MWikwedong Native Cultural Resource Centre
1723 8th Ave East
Owen Sound, ON
About the Centre
The M'Wikwedong Native Cultural Resource Centre (MNCRC) was incorporated on August 25, 2000 and became a member of the Ontario Federation of Indian Friendship Centres (OFIFC) on October 27, 2000. Its founding directors are: Monica Johnston, Don McKinnon, Eliza Knight, John Keeshig, John Edmonston, and Laurie Ann Drane all of which are from Owen Sound.
The MNCRC officially opened its doors to the community in June 2000. It was driven by a grassroots initiative comprised of a core group of 50 Aboriginal Owen Sound community members who worked on establishing a Friendship Centre in Owen Sound.

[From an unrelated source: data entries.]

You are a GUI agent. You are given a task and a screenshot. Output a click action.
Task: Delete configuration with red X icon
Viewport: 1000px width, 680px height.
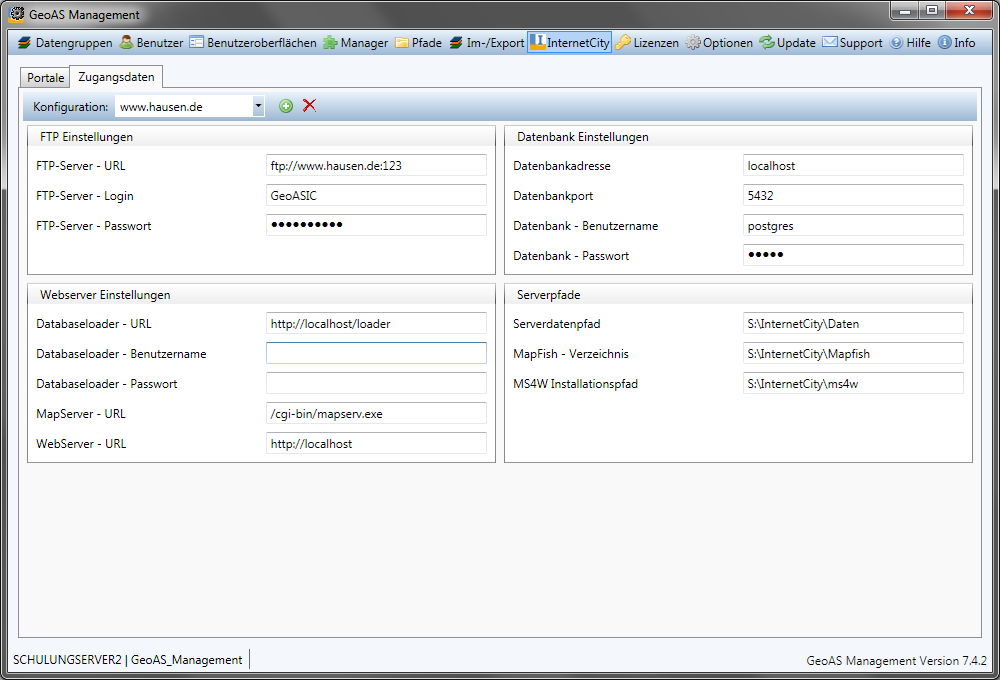309,106
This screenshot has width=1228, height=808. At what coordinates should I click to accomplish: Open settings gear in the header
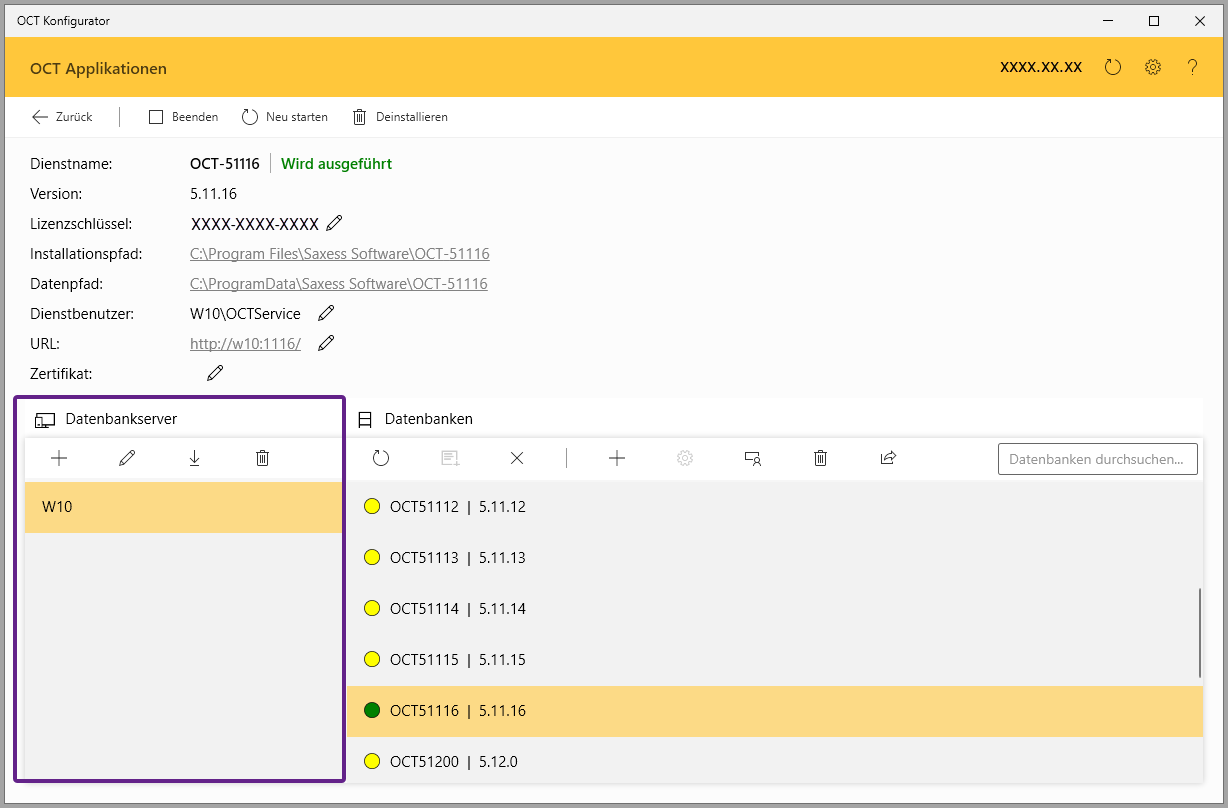click(1153, 68)
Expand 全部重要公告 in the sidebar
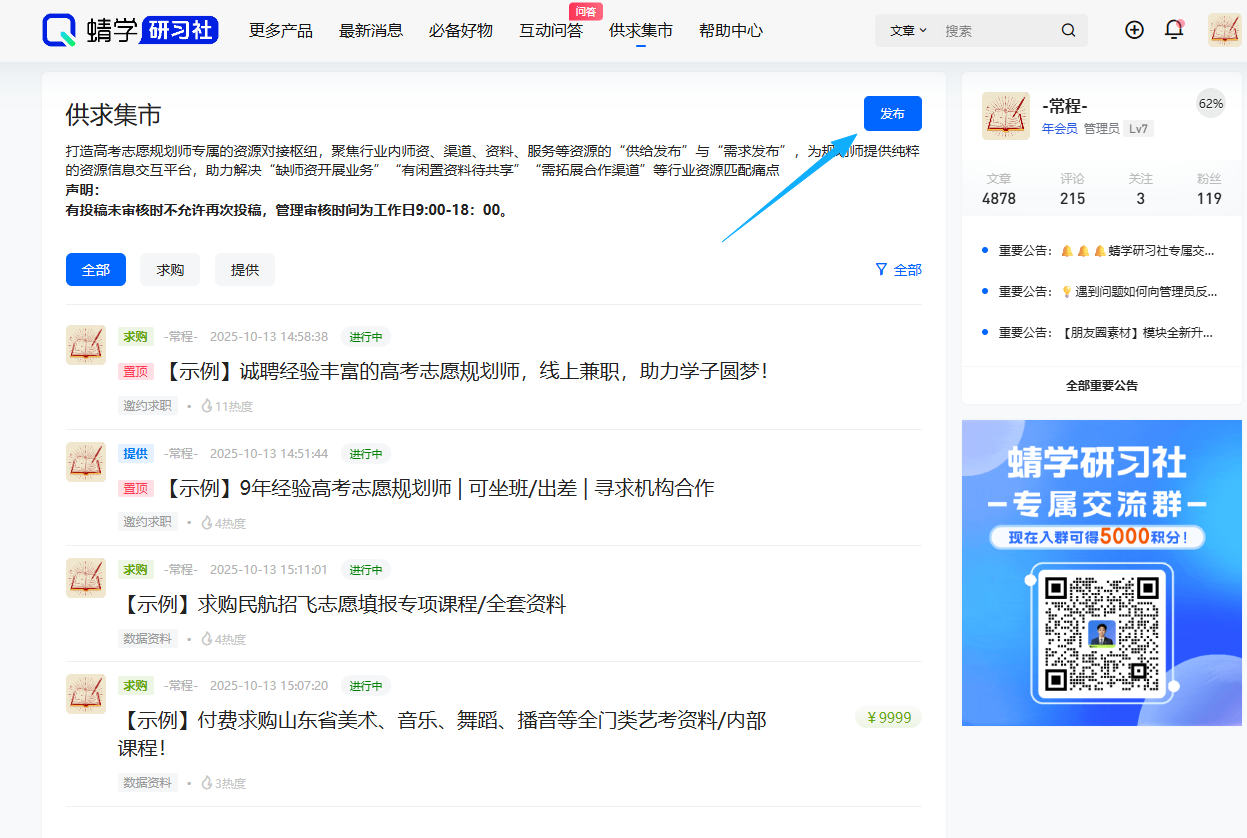This screenshot has width=1247, height=838. tap(1100, 385)
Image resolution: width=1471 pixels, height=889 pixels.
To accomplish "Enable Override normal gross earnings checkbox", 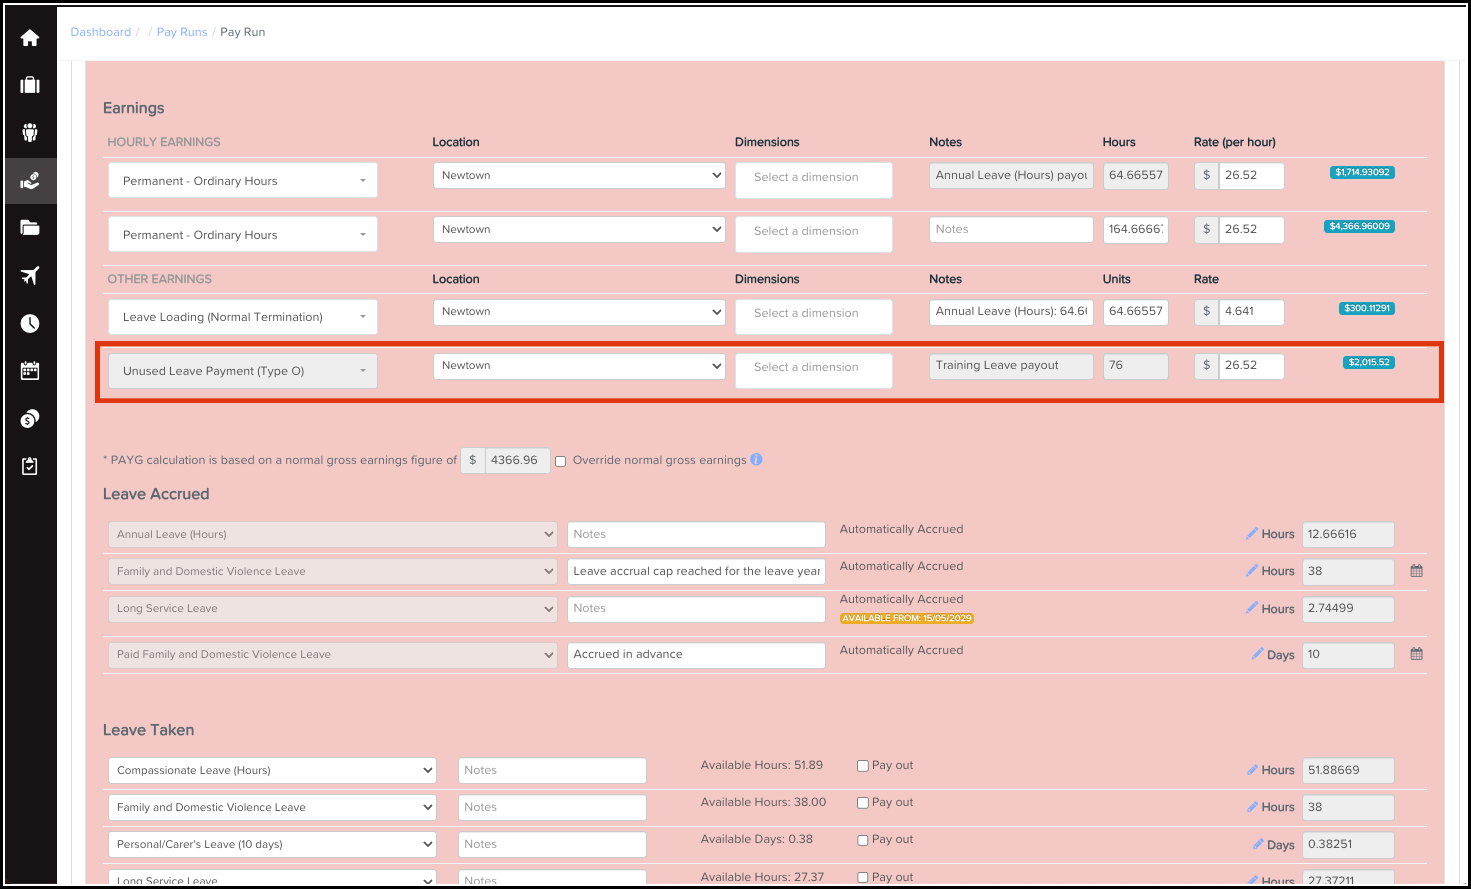I will click(561, 461).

The MNCRC was established to address the social, spiritual, mental and physical needs of the Urban Aboriginal Peoples from Owen Sound, the County of Grey and the County of Bruce by providing a safe environment for Aboriginal Peoples to fully participate in their Community.
At an emotional Sunday meeting at Westside United Church in May of 1998, the congregation invited the organisers to discuss their hopes for a Friendship Centre. After a full discussion, the church offered to let them utilise the old Douglas Street Mission on 8th Avenue East. The Native people in attendance were greeted by the congregation with a warm "Welcome home."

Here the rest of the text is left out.